[[ DATA UNDER STUDY open ]]

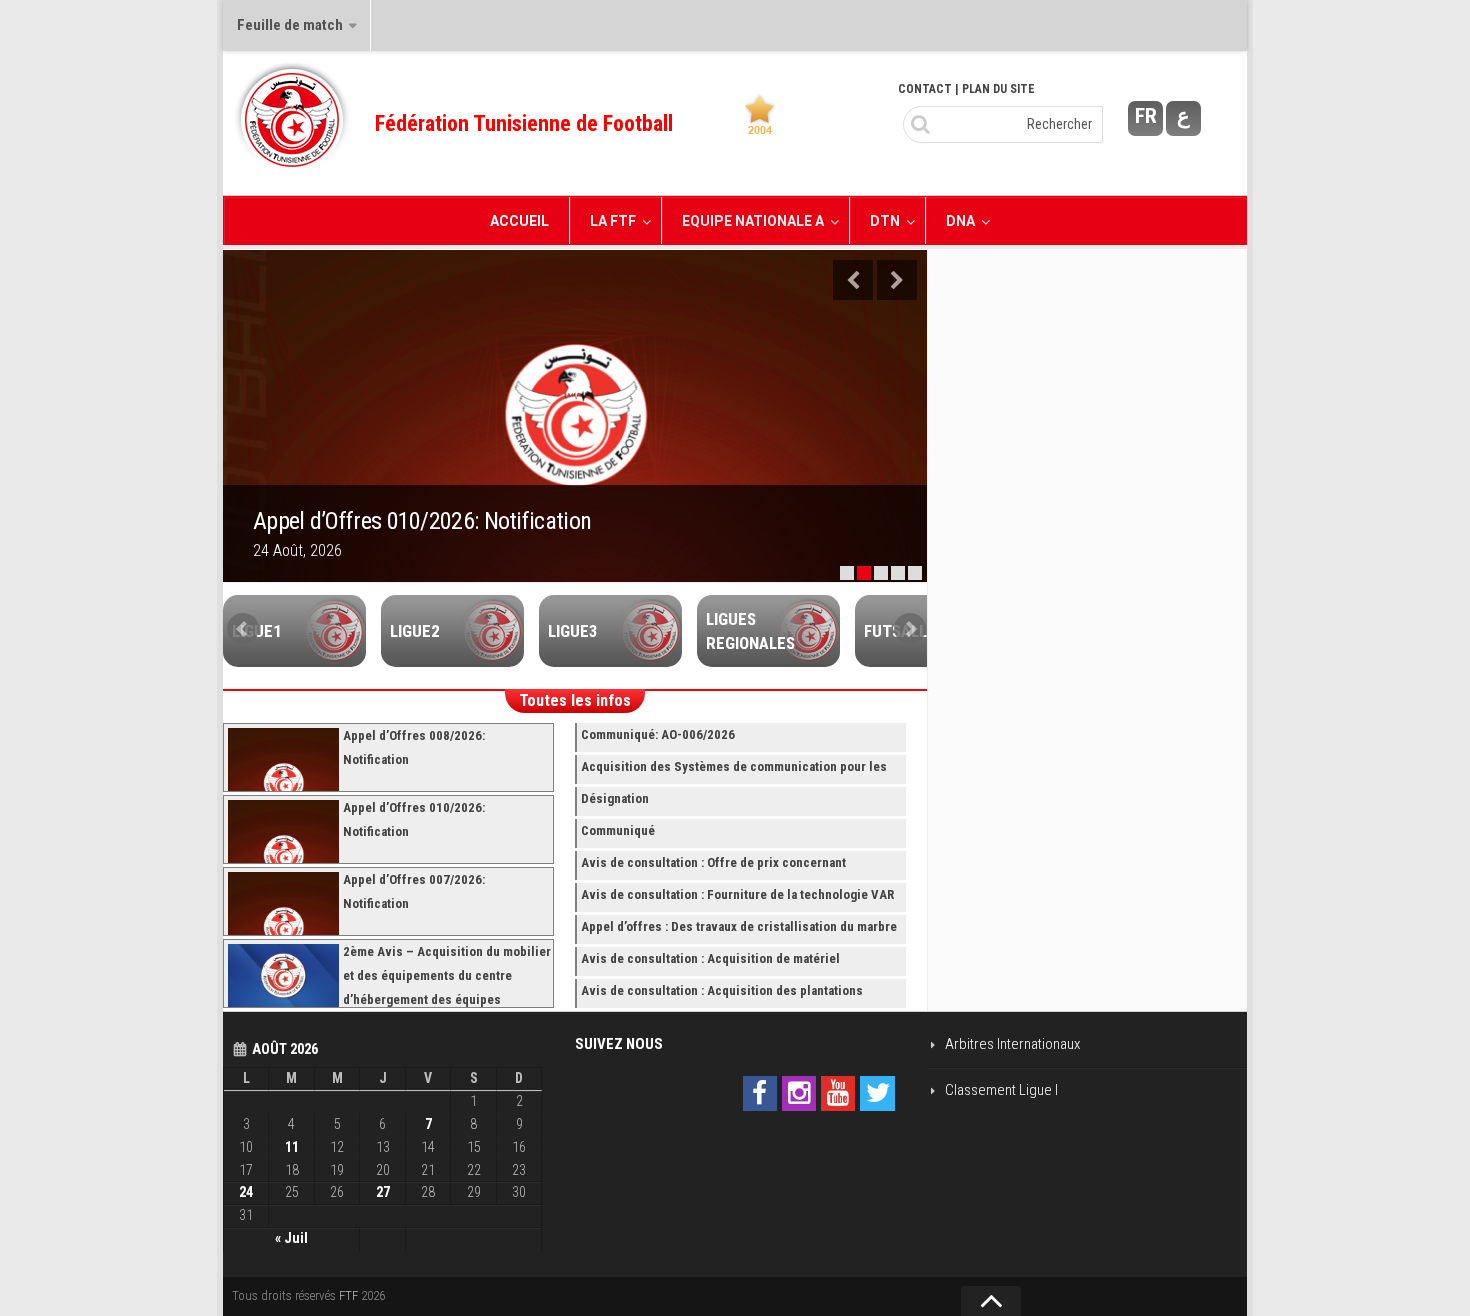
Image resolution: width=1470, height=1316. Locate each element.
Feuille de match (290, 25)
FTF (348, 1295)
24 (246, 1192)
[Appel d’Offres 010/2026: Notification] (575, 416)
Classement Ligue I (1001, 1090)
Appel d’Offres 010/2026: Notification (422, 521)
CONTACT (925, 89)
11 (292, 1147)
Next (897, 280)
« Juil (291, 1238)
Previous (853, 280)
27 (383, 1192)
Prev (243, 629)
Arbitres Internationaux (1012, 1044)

[[ DATA UNDER STUDY closed ]]
[[ DATA UNDER STUDY open ]]

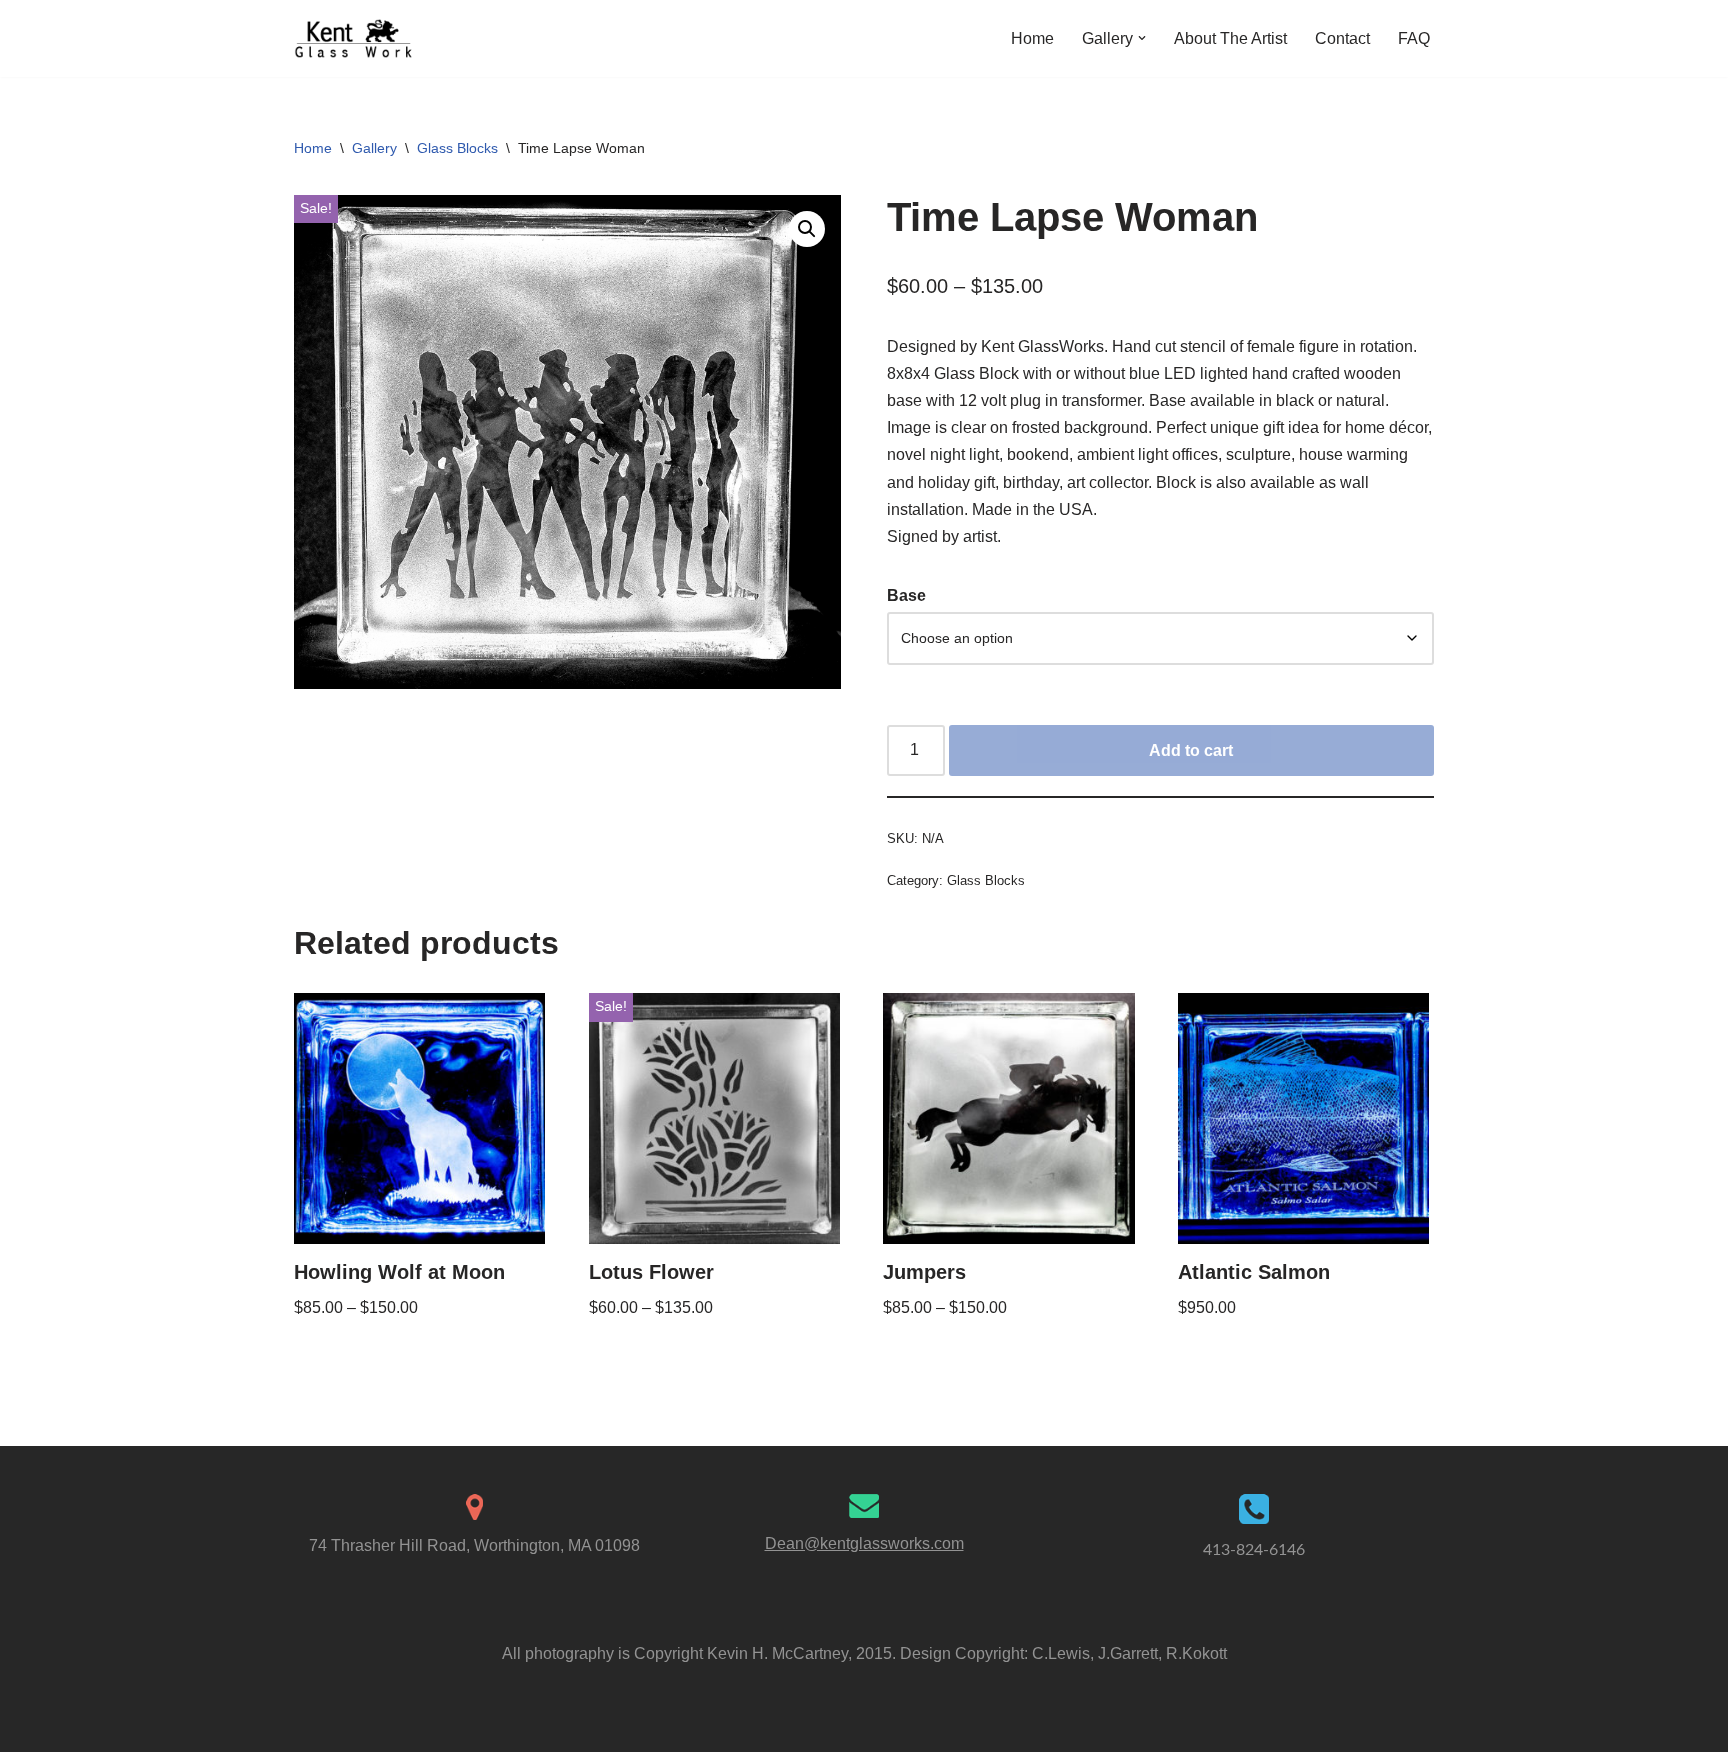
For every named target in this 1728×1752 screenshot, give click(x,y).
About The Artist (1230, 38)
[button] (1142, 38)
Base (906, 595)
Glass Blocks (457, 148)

[[ DATA UNDER STUDY closed ]]
[[ DATA UNDER STUDY open ]]

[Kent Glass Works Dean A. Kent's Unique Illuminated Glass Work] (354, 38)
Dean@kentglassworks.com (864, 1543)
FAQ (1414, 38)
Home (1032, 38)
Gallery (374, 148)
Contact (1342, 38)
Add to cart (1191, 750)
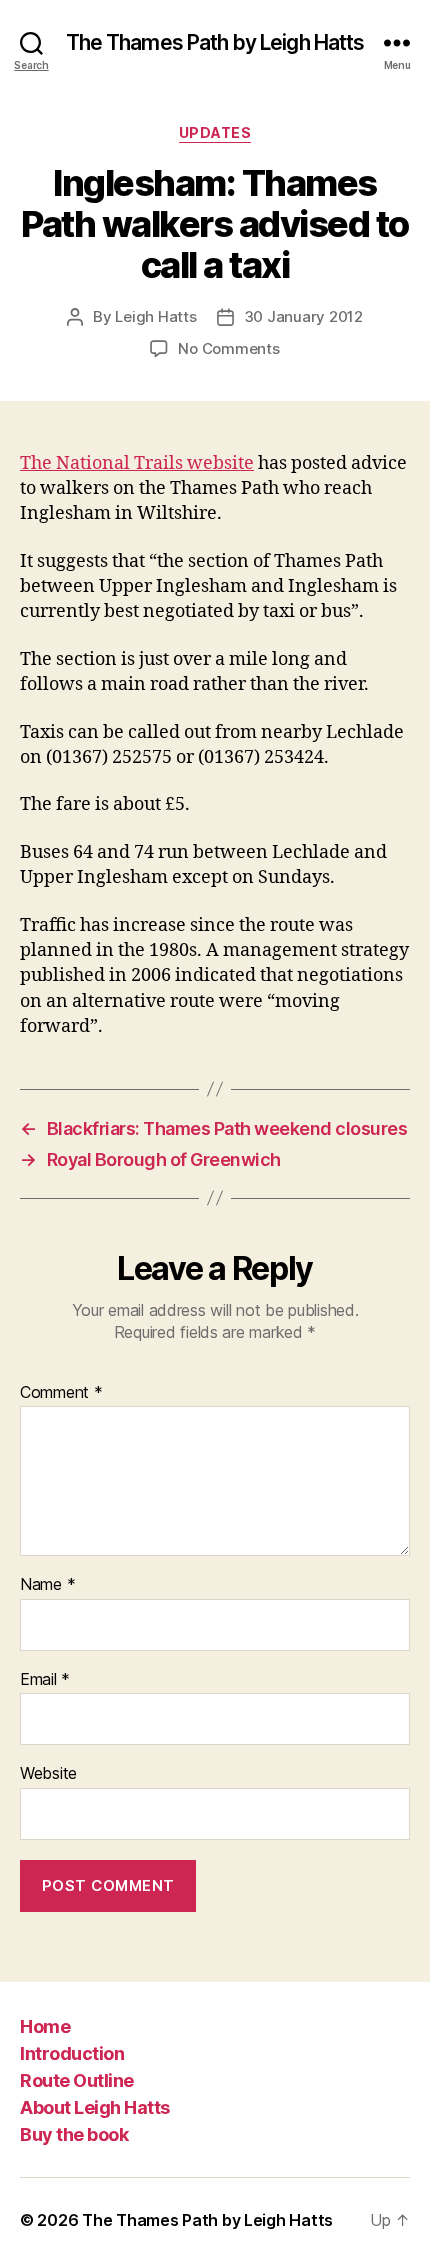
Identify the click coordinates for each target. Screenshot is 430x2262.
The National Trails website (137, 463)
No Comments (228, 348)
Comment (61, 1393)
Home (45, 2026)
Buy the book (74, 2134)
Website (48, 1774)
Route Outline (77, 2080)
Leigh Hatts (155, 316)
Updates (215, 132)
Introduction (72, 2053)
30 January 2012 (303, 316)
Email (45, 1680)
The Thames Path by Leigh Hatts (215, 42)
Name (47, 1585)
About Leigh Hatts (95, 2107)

[[ DATA UNDER STUDY closed ]]

# EXERCISE OBJECTIVE
Out of the material above, output word for word the line with "Image resolution: width=1470, height=1316.", the line with "Arbitres Internationaux (1012, 1044)", and all lines between them, with nothing else.

# TASK RESULT
Image resolution: width=1470, height=1316. Locate each element.
Feuille de match (290, 25)
FTF (348, 1295)
24 (246, 1192)
[Appel d’Offres 010/2026: Notification] (575, 416)
Classement Ligue I (1001, 1090)
Appel d’Offres 010/2026: Notification (422, 521)
CONTACT (925, 89)
11 (292, 1147)
Next (897, 280)
« Juil (291, 1238)
Previous (853, 280)
27 (383, 1192)
Prev (243, 629)
Arbitres Internationaux (1012, 1044)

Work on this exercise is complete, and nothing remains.